Reading passage:
%%

8 There were many lamps in the upper room where they were gathered together.
9 And in a window sat a certain young man named Eutychus, who was sinking into a deep sleep. He was overcome by sleep; and as Shaul continued speaking, he fell down from the third story and was taken up dead.
10 But Shaul went down, fell on him, and embracing him said, “Do not trouble yourselves, for his life is in him.”
11 Now when he had come up, had broken bread and eaten, and talked a long while, even till daybreak, he departed.
Since first century Judea was under Roman control, it might seem to make sense that the disciples gathered on Sunday morning and listened to Shaul for almost twenty-four hours. However, some things do not make much sense. Why would there be so many lamps in the upper room if the disciples met on a Sunday morning? And why would they only eat one meal in a twenty-four hour period? Considering that Shaul was teaching in a Jewish synagogue, these things do not make a whole lot of sense.
Religious Jews are a very tradition oriented people. They usually worship at their synagogue (or at the temple) on Sabbath; after Sabbath is over they often get together at a friend or a relative’s house to break bread and fellowship, so as to extend the day of worship and rest as long as possible. However, this is not a new day of worship: it is simply a normal extension of the Sabbath. If we read Acts chapter 20 in this light, we can see that the reason there were so many lamps in the upper room is that they initially met after sundown ‘Saturday night’ (and then talked until the break of day ‘Sunday morning’).
So if Sunday worship does not come from Scripture, then it comes from men. History tells us that one of the earliest references to “Sunday” worship comes from the Christian apologist Justin Martyr (circa 150 CE). For example, we are told that all of the people gathered together to worship on “the day called Sunday” (which is named the ‘sun” day in honor of the sun).

%%

Task set:
**A)** In the passage on Acts chapter 20, who is named as the source of one of the earliest references to "Sunday" worship, and around what year?
**B)** Please translate this sentence from the passage on Acts chapter 20 into Spanish: "Religious Jews are a very tradition oriented people."

Data excerpt:
%%

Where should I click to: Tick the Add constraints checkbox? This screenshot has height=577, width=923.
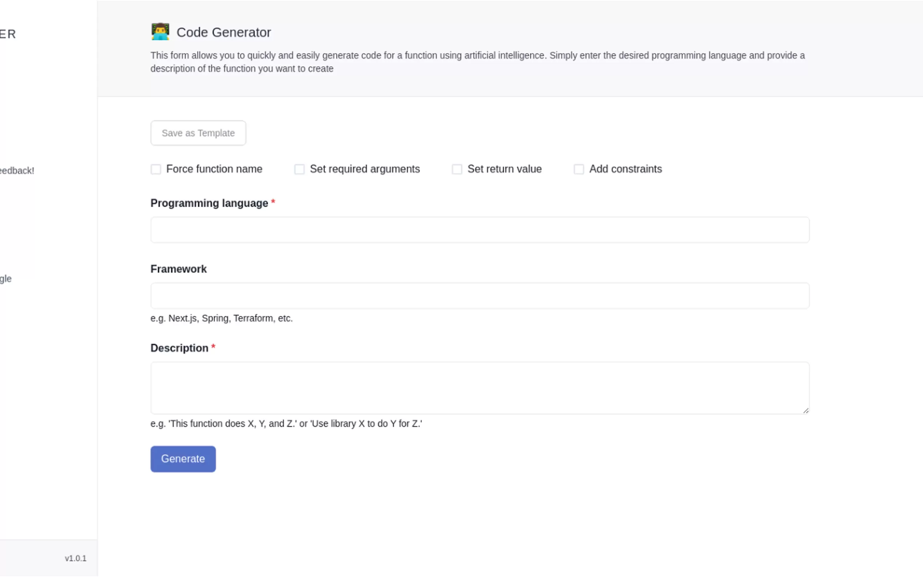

%%

Task-by-task outputs:
**A)** The Christian apologist Justin Martyr, circa 150 CE.

**B)** Los judíos religiosos son un pueblo muy orientado a la tradición.